• _What you are asked to do_:
Would you return, word for word, the lines running from the one with "907-543-1477 (215, 1234)" to the final line of the listing below, pictures omitted?
(Data to process Opens)
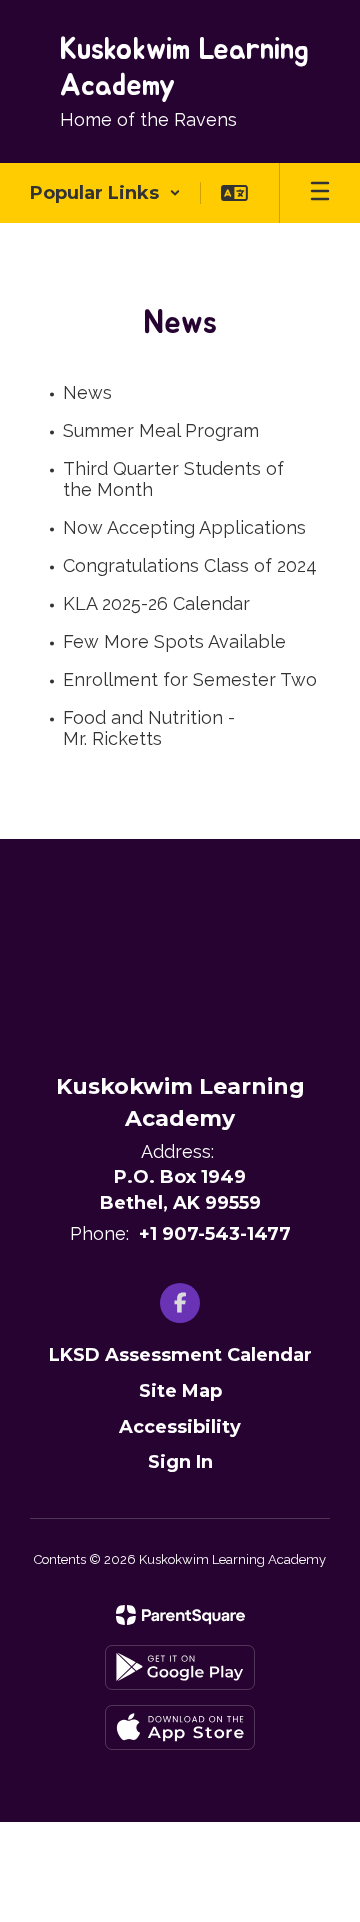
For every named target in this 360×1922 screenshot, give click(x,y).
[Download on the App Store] (180, 1727)
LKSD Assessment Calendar (180, 1355)
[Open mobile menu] (320, 193)
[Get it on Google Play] (180, 1667)
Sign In (180, 1462)
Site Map (180, 1391)
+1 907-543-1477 (215, 1234)
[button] (105, 193)
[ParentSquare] (180, 1615)
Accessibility (180, 1427)
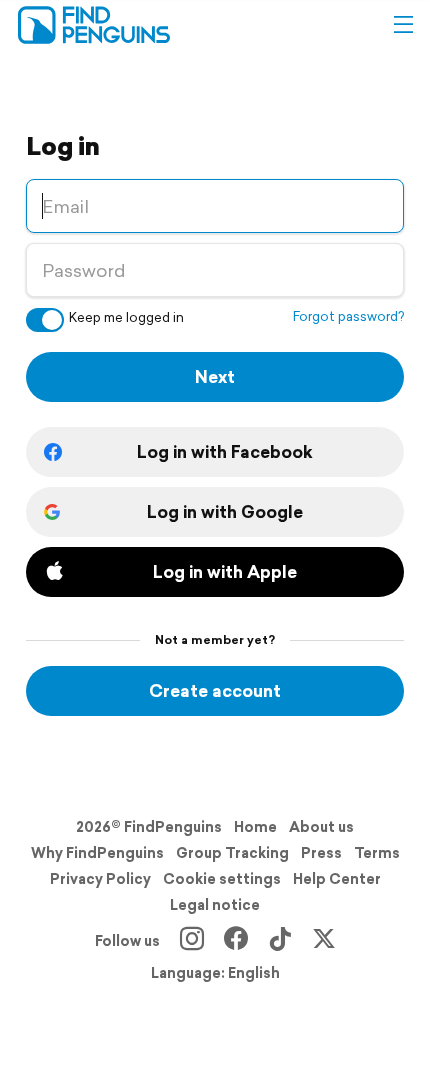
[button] (403, 25)
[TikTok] (280, 941)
(Data to process Closes)
• _Answer below_:
+1 907-543-1477 (215, 1234)
[button] (105, 193)
[ParentSquare] (180, 1615)
Accessibility (180, 1427)
[button] (403, 25)
[TikTok] (280, 941)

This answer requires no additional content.